Cruel World(152)



“How would we survive there?” she finally asked.

“It’s got a population of moose as well as an interior lake with fish, not to mention Lake Superior on all sides. There’d be plenty of food. The island itself is fifteen miles offshore, and I don’t see any of those things swimming that far, especially with how cold the water temperature typically is. In the winter, we won’t have to worry about them at all since they’ll have to migrate south to keep from freezing to death. There’s visitor lodges there that we can live in, plenty of wood to burn.” He studied her face, how the sunshine lit her hair into a raven flare each time the wind caught it. “What do you think?”
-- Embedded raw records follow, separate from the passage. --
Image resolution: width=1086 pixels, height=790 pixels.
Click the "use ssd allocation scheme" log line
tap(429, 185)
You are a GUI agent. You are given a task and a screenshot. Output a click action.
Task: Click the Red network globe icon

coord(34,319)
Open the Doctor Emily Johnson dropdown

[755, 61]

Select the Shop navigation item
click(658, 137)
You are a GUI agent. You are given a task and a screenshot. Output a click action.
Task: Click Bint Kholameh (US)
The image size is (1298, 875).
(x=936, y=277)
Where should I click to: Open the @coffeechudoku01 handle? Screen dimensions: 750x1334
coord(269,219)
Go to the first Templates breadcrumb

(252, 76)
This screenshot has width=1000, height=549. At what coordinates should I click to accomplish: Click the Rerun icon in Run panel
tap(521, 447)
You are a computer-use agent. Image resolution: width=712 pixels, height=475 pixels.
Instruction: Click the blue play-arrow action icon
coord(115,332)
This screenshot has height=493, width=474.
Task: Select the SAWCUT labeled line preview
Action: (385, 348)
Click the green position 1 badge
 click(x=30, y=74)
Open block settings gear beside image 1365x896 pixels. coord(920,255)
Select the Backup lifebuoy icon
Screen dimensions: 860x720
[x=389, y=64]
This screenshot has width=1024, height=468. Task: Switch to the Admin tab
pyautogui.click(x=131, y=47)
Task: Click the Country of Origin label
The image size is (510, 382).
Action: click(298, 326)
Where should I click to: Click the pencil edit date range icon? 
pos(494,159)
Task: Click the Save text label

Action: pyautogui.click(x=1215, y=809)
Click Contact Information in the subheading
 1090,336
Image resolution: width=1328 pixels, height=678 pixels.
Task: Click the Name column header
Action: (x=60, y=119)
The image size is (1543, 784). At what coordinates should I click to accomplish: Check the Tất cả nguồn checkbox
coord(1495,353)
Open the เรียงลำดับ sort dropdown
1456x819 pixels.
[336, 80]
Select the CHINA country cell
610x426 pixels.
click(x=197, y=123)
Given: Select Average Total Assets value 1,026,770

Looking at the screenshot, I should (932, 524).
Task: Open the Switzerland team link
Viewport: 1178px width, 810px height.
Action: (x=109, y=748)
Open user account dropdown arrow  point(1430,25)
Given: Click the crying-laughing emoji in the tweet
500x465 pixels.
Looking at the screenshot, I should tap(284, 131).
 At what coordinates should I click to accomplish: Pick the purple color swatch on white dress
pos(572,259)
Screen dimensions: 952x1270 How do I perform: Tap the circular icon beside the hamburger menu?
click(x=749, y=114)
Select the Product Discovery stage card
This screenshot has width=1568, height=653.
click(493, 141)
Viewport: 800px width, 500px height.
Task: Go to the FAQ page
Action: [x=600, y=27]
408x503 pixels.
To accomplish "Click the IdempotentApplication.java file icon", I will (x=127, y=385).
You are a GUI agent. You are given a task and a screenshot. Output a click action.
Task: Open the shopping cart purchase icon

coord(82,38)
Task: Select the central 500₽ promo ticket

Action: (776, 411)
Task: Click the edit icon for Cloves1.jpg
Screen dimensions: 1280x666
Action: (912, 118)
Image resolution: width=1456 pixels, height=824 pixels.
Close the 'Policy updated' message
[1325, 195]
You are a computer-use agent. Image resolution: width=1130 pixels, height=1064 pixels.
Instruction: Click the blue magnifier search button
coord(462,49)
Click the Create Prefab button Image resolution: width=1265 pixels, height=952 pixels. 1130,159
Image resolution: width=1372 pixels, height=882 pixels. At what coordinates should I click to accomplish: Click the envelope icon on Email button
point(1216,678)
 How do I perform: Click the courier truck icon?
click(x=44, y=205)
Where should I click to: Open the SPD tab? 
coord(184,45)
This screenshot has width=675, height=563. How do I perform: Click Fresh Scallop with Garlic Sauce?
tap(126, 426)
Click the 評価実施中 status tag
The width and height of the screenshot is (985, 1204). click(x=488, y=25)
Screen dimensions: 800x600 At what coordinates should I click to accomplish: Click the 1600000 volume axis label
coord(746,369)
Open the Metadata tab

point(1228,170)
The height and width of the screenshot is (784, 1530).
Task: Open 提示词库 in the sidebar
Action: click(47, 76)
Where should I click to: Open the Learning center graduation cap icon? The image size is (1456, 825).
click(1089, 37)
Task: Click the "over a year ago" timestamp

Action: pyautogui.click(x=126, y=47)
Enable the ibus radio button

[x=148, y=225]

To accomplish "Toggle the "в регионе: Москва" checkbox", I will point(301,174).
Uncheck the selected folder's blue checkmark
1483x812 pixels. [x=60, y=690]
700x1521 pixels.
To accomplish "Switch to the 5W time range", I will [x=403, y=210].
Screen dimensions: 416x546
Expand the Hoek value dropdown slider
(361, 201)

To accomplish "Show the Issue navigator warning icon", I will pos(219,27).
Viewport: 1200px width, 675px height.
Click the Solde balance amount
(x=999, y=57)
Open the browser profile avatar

She stared ahead at the water glimmering beyond the boat. He waited, content to watch her rather than the scenic landscape that slipped past them. After a time, she turned back to him.

“I think I’m in love with you,” she said. His jaw slackened and he blinked. Alice laughed, tossing her head to one side and leaned in, kissing him firmly on the lips. When she drew back, she smiled and stroked the side of his face. “Let’s go to your island.”





Epilogue





3 Years Later


The lure splashed, hitting the water in a spray that caught the late fall sunlight.

Ty began to reel, jigging the rod with an expert hand as he felt the bump of a fish testing the bait. He froze, slowly bringing up the slack line until it tightened, the jerking tug transferring through the rod into his hands. He snapped his arms up, setting the hook and began to reel again, the tension of the fish making him whoop with delight.

“Another one?” Quinn asked, casting his own line out again into the lake.

“Of course.”

“Oh listen to you, great white fisherman.”

“You’re just upset that a blind kid can out-catch you.”

“And you’re pretty cocky for someone who’s only been fishing for three years.”

Ty laughed and drew the whipping perch out of the water, catching it as it swung toward him on the end of the line. In a matter of seconds, he had the fish off the hook and strung on the shining stringer that trailed into the water at their feet. The other four fish swimming in place that were threaded there flipped indignantly until he released the chain holding them.

“So that’s four to one,” Ty said, baiting his hook before casting it out again in a graceful curve of line.

“You’re gonna beat me again,” Quinn said. He scratched at the thick beard covering his face, still not fully used to the feeling of it there even after growing it for over a year.

“Are you going to take me to shore when you go this time?” Ty asked.

“Absolutely not.”

“But I’m almost ten,” he protested, jigging his rod harder.

“You’re barely nine.”

“But you said yourself that you hadn’t seen one of them in almost two years.”

“That doesn’t mean that they aren’t there.”

Ty fell silent for a long time. The air was already cooling, winter’s breath coursing in from the west. Soon the snow would begin to fall, their journeys outside of the main lodge limited to gathering firewood from the extensive pile ricked against the back wall and to the portable fish house that they would erect once the ice was thick enough to stand on.

“Do you think we’ll ever live back on the mainland again?” Ty asked, pulling Quinn away from the preparations he was going through in his head. The question caught him off guard, and he looked at the boy, growing tall now, his steps steady and sure on any of the hiking trails that snaked across the island like a child’s treasure map.

“Do you want to go back?” Quinn asked.

Ty jigged the rod, tipping his head to one side, looking so much like his mother in the sun.

“Not really, I guess,” he said finally. “Do you think about them a lot, your dad, Teresa, everyone you lost?” Ty asked after another pause.

“Yes, I do.”

“And you miss them?”

“Very much.”

“But you’d never want to go back to your home where you grew up?”

Quinn wound in his line and secured it to the pole before coming close to Ty and embracing him.

“This is my home.”

They brought the fish up to the four-wheeler that waited for them on the trail beside the lake and climbed on, Ty holding onto Quinn’s waist as they rode back to the lodge. When the low buildings came into view through the trees, Quinn guided the four-wheeler close to the first one, stopping beneath the heavy boughs of a pine.